### [Document excerpt]
● ● ● ● ●
My grandmother used to say that “if it smells good it tastes good”, but science has increasingly discovered that if it smells good it may also be good for you.
A surprising fact about fruits and vegetables is that the substances that give them their appealing aromas (called “volatiles”) are manufactured on the same biochemical assembly line that produces the nutrients. In tomatoes for example, practically every one of the compounds that makes their fragrance and taste attractive is derived from a health-promoting nutrient.
Although tomatoes aren’t the only examples of this aroma-nutrient connection, they have been a focal point of much of the research on this subject. As in many natural foods, the attractive fragrance and flavor of a ripe tomato comes from a complex mixture of volatiles. However, the tomato also contains human nutrients including carbohydrates like fructose and glucose, small amounts of unsaturated fatty acids and essential amino acids, and micronutrients like vitamin A and lycopene. But what’s significant about this is that the tomato plant manufactures the fruit’s attractive volatiles from the nutrients that benefit us. For example, two of the tomato’s aroma volatiles, beta-ianone and a “heptanone”, are biosynthesized from vitamin A while most of the alcohols, ketones, and aldehydes that are also part of the mixture come from corresponding fatty acids, amino acids, or lycopene. Consequently, not only does the tomato produce human nutrients, it advertises their presence through the scent and flavor of its fruit. This yields a mutually beneficial quid-pro-quo in which we get nutrition and the plant gets to disperse its seeds. However, in some foods the link between nutrient content and aroma is broken, usually by human intervention.
● ● ● ● ●
### [Data block]
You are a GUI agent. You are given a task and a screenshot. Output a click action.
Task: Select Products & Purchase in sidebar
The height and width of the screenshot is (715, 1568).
● ● ● ● ●
### [Things to do]
1. In the passage on tomato aromas, what name is given to the substances that give fruits and vegetables their appealing aromas?
2. List every human nutrient that the passage on tomato aromas says the tomato contains.
3. Carry on the passage on tomato aromas and nutrients from its final sentence.

### [In response]
1. They are called "volatiles."

2. Fructose, glucose, unsaturated fatty acids, essential amino acids, vitamin A, and lycopene.

3.
For example, many of us have tasted or, more accurately, not tasted, varieties of cultivated tomatoes whose flavor has been bred away in attempts by farmers to increase shelf-life or crop yield. However, in many cases these fruits are no less nutritious than their more flavorful cousins. It is only that cultivation has inadvertently broken aroma-nutrient connection by disrupting the production of the volatiles from the nutrients.
On the other hand, the link can also be broken when the fragrance and flavor of a food advertise nutrients that really aren’t there. Good examples of this kind of disconnect are soft drinks and candies. These “foods”, have plenty of flavor, but that flavor has little to do with nutritional content.
The take-home lesson is that grandma was right, but only when it comes to natural foods. For others, a pleasant aroma (or lack of it) might just be false advertising.
By Dale E. Vitale, PhD Chemistry-Physics Dept. Kean University
Goff, S.A. and Klee, H.J., Plant Volatiles: Sensory Cues for Health and Nutritional Value?, Science 2006, 311, 815-819.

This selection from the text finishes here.